This week I got together with the Yoga teachers I work alongside for a YOGAJAM to discuss hypermobility. I have treated people for injuries sustained due to this condition as my ballet and yoga background can attract the ‘flexible’ and they can get pushed too far. Some people are inherently ‘hypermobile’, but it can also happen through pushing the joint too far and injury where the ligaments allow joints to move well outside the normal range. While some people are used to making the appropriate modifications to deal with hypermobility, others might also be used to moving with an emphasis on pushing the body to the furthest range of every muscle, because of a lack of awareness and compassion for the body.

In these cases often the soft tissues are stretched beyond a point where they can recover to a normal holding position. By adhering to principles of alignment, bringing a certain kind of “wholeness” to the movement, rather than sagging in certain spots, or pushing to the fullest extent in other areas, muscles can be strengthened to protect the hypermobility.

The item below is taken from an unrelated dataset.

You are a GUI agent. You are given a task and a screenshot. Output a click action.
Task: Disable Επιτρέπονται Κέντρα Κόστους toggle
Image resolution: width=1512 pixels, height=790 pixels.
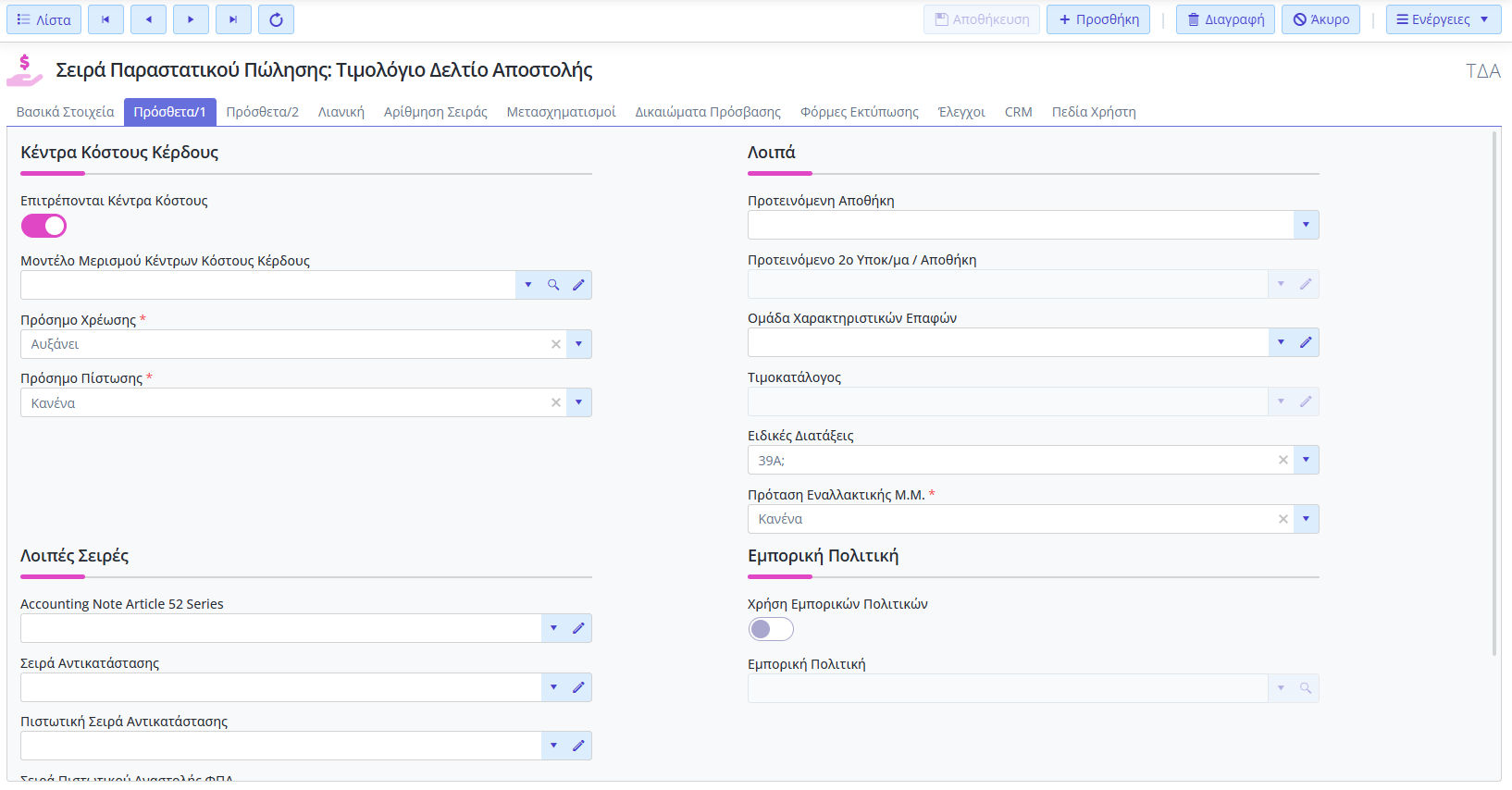(43, 226)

Julie Gudmestad, a Physiotherapist who has spent 40 years combining the interface of yoga and rehabilitation therapy, provides us with a few guidelines to not exacerbate an injury:

Perhaps it’s a strained muscle, a torn rotator cuff, or even a sprained ankle. While often these terms are used interchangeably and all refer to internal disruption of the structure, whether it be a mild strain or major tear, in medical terms, they are used more specifically. This has significance because the degree of damage determines what level of care is required to support healing.

If a muscle, ligament, or tendon is torn completely apart, that body part won’t usually function. A person won’t be able to raise the arm overhead with a torn rotator cuff muscle, or walk on a knee with a torn ligament. If the damage is mild or moderate, without a major or complete tear, the treatment plan isn’t clear-cut and requires more judgment on the part of professional caregivers, and the body’s owner.

1. Avoid painful activities and positions.

While the body is trying to repair and “stitch up” the torn tissues, pain indicates that the healing process is being disturbed and the new repairs are being torn up. At best, it will take even longer for the injury to heal; at worst, the tissues could be injured more severely.

2. Avoid the position and activity that caused the injury.

This will minimise disturbance of the healing process. For example, if the lower-back muscles were strained while bending over to pick up a heavy object, forward bending could reinjure that area. If an ankle sprain occurred when the foot slipped off the outer edge of a clog, grounding the outer edge of the back foot in a similar standing position reproduces the mechanism of injury.

3. Know when to encourage immobilisation.

Mild muscle strains, including stiffness and soreness from overworking in a new activity, shouldn’t be immobilised: Don’t spend 48 hours lying on the sofa with back muscle soreness after the first gardening day in spring. In fact, some gentle movement helps circulate the blood through the injured tissues, facilitating healing. However, with more serious injuries, such as a sprained ankle or knee ligaments that are swollen and painful, immobilising the area with a bandage or brace allows the body to go about stitching up the tissues without repeated disturbance.

4. Gradually rebuild activities.

Encourage gentle movement and very gentle stretching of the injured area as the pain subsides. Depending on the severity of injury, it takes time to rebuild the strength and flexibility of the injured area. If you return to full activities after a week or more of rest-and-repair time, chances are good that the de-conditioned tissues will be re-injured. These suggestions should be followed during the acute phase, when the injury is still painful and inflamed (red, swollen, and hot), which may last a few days with a mild condition or a few weeks or even months with a more serious injury.

Encourage them to listen to their bodies and make choices that will lead them toward health and wholeness, not repeated and chronic injuries. Don’t urge them to push into or “work through” pain, especially in an injured area. Stretching isn’t a panacea for every musculoskeletal problem – it can actually make an injury worse. Sometimes a period of stillness, to allow the body’s innate healing process to take over, is just what the doctor ordered.